Records provided.
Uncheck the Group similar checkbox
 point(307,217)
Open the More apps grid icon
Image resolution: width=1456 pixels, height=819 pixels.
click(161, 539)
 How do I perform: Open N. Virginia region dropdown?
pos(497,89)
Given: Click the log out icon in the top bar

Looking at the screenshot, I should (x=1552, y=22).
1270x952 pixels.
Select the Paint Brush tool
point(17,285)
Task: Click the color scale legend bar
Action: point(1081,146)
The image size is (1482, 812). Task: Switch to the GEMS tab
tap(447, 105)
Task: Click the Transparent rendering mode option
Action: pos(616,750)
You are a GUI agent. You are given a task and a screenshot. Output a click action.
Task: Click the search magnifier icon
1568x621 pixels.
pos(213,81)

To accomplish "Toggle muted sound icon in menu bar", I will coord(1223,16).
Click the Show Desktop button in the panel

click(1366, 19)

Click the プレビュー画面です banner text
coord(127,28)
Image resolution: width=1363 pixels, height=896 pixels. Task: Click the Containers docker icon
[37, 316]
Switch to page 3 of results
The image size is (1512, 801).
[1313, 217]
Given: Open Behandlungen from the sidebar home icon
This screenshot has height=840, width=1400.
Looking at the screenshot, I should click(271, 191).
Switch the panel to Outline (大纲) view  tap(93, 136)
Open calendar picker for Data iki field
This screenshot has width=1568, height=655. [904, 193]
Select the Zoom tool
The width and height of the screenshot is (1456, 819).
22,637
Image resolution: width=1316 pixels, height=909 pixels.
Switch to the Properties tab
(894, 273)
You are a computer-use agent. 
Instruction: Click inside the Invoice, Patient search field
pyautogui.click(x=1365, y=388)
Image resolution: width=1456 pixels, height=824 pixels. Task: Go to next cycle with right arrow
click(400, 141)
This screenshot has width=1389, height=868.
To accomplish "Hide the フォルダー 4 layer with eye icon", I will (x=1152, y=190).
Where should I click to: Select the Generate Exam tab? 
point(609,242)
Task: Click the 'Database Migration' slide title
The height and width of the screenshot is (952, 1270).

About this task. All of the entries must be written out exactly as they stand.

Task response.
Uncheck the Group similar checkbox
 point(307,217)
Open the More apps grid icon
Image resolution: width=1456 pixels, height=819 pixels.
click(161, 539)
 How do I perform: Open N. Virginia region dropdown?
pos(497,89)
Given: Click the log out icon in the top bar

Looking at the screenshot, I should (x=1552, y=22).
1270x952 pixels.
Select the Paint Brush tool
point(17,285)
Task: Click the color scale legend bar
Action: point(1081,146)
The image size is (1482, 812). Task: Switch to the GEMS tab
tap(447, 105)
Task: Click the Transparent rendering mode option
Action: pos(616,750)
You are a GUI agent. You are given a task and a screenshot. Output a click action.
Task: Click the search magnifier icon
1568x621 pixels.
pos(213,81)

To accomplish "Toggle muted sound icon in menu bar", I will coord(1223,16).
Click the Show Desktop button in the panel

click(1366, 19)

Click the プレビュー画面です banner text
coord(127,28)
Image resolution: width=1363 pixels, height=896 pixels. Task: Click the Containers docker icon
[37, 316]
Switch to page 3 of results
The image size is (1512, 801).
[1313, 217]
Given: Open Behandlungen from the sidebar home icon
This screenshot has height=840, width=1400.
Looking at the screenshot, I should click(271, 191).
Switch the panel to Outline (大纲) view  tap(93, 136)
Open calendar picker for Data iki field
This screenshot has width=1568, height=655. [904, 193]
Select the Zoom tool
The width and height of the screenshot is (1456, 819).
22,637
Image resolution: width=1316 pixels, height=909 pixels.
Switch to the Properties tab
(894, 273)
You are a computer-use agent. 
Instruction: Click inside the Invoice, Patient search field
pyautogui.click(x=1365, y=388)
Image resolution: width=1456 pixels, height=824 pixels. Task: Go to next cycle with right arrow
click(400, 141)
This screenshot has width=1389, height=868.
To accomplish "Hide the フォルダー 4 layer with eye icon", I will (x=1152, y=190).
Where should I click to: Select the Generate Exam tab? 
point(609,242)
Task: Click the 'Database Migration' slide title
The height and width of the screenshot is (952, 1270).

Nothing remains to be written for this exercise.